- Problems to solve -
1 - Copy the passage about the San Pedro River word for word, starting with "Artist’s Note: I’ve" and going on through "had it gone?".
2 - Quote the records exactly, starting with their first line and going on through the line containing "Action: coord(837,101)".

- Given passage -
“Nothing is more dangerous than an idea, when it’s the only one we have.” -Emile Chartier Alain

FLOW

Artist’s Note: I’ve been visiting family in the high desert of Southeastern Arizona for a couple decades now but on this trip, I ventured farther afield and quickly learned that, out in the wild, it’s an unforgiving place. The sun was unexpectedly intense as I hiked the Huachucas, so I decided to make my way down to the San Pedro River, snaking across the desert floor below. I had come to photograph the mountains along the border, but the idea of a river running through this rugged desert was intriguing. Finding only the remnants of the river, however, piqued my interests even more. Where had it gone?

Huachuca Mountains, 2022 Archival Pigment Print, Edition of 10

“The Greek philosopher Heraclitus famously stated that ‘you can’t step into the same river twice,’ but as I stood on a wide, sandy path near the Mexican border in Arizona, I couldn’t find a river to step in once.”

Dry River, 2022 Archival Pigment Print, Edition of 10

“The San Pedro begins its journey on Mexico’s Sierra El Manzanal Mountain and traces a rare northern route through the middle of an ancient rift valley with high, flanking mountains alongside it (part of the Madrean Sky Islands Archipelago). Rainwater has flowed down the surrounding mountains and collected in the valley aquifer for millions of years, supplying the river and an attendant ribbon of green flora through a mostly hostile, dry desert. But the river is disappearing.”

- Given records -
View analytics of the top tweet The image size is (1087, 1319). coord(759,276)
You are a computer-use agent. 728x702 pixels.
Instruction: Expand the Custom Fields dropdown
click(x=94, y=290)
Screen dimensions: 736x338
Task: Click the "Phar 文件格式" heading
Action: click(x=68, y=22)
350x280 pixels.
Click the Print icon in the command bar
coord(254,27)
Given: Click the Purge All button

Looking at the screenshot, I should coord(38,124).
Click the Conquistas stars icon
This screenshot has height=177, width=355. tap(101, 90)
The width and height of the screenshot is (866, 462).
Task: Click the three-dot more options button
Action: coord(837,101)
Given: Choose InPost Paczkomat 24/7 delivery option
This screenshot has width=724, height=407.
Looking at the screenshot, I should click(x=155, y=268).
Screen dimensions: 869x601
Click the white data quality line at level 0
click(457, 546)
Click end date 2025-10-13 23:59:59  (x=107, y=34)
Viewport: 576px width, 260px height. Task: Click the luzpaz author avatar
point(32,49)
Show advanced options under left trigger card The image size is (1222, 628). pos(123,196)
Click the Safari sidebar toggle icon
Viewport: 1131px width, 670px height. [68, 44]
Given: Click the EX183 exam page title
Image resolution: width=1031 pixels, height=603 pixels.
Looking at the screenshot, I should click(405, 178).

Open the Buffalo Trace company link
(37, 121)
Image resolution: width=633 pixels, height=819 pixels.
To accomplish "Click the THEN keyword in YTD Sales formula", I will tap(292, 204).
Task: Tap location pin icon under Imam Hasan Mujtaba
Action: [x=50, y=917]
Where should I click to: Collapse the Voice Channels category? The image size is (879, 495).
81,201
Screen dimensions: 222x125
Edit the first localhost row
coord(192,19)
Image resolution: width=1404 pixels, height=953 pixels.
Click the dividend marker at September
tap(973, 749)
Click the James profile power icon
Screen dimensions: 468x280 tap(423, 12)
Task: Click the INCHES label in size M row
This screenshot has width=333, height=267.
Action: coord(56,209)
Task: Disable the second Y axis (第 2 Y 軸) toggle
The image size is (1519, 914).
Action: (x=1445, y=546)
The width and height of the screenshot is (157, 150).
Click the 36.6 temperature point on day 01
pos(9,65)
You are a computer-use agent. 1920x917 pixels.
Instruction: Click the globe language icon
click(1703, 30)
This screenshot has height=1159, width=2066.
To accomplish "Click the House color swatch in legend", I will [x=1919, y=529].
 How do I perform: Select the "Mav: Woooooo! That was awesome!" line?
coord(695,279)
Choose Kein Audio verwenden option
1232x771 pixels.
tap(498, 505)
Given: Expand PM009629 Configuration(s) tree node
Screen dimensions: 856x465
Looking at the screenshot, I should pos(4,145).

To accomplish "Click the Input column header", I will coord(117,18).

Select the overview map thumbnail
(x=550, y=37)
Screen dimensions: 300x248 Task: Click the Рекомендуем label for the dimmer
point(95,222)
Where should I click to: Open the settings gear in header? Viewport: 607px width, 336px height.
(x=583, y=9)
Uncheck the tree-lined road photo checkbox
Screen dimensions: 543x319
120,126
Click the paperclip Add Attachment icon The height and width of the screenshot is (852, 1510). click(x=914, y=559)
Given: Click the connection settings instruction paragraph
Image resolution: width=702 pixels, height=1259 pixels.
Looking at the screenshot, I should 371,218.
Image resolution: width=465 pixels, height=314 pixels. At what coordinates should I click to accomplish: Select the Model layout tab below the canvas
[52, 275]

- Solution set -
1 -
Artist’s Note: I’ve been visiting family in the high desert of Southeastern Arizona for a couple decades now but on this trip, I ventured farther afield and quickly learned that, out in the wild, it’s an unforgiving place. The sun was unexpectedly intense as I hiked the Huachucas, so I decided to make my way down to the San Pedro River, snaking across the desert floor below. I had come to photograph the mountains along the border, but the idea of a river running through this rugged desert was intriguing. Finding only the remnants of the river, however, piqued my interests even more. Where had it gone?

2 -
View analytics of the top tweet The image size is (1087, 1319). coord(759,276)
You are a computer-use agent. 728x702 pixels.
Instruction: Expand the Custom Fields dropdown
click(x=94, y=290)
Screen dimensions: 736x338
Task: Click the "Phar 文件格式" heading
Action: click(x=68, y=22)
350x280 pixels.
Click the Print icon in the command bar
coord(254,27)
Given: Click the Purge All button

Looking at the screenshot, I should coord(38,124).
Click the Conquistas stars icon
This screenshot has height=177, width=355. tap(101, 90)
The width and height of the screenshot is (866, 462).
Task: Click the three-dot more options button
Action: coord(837,101)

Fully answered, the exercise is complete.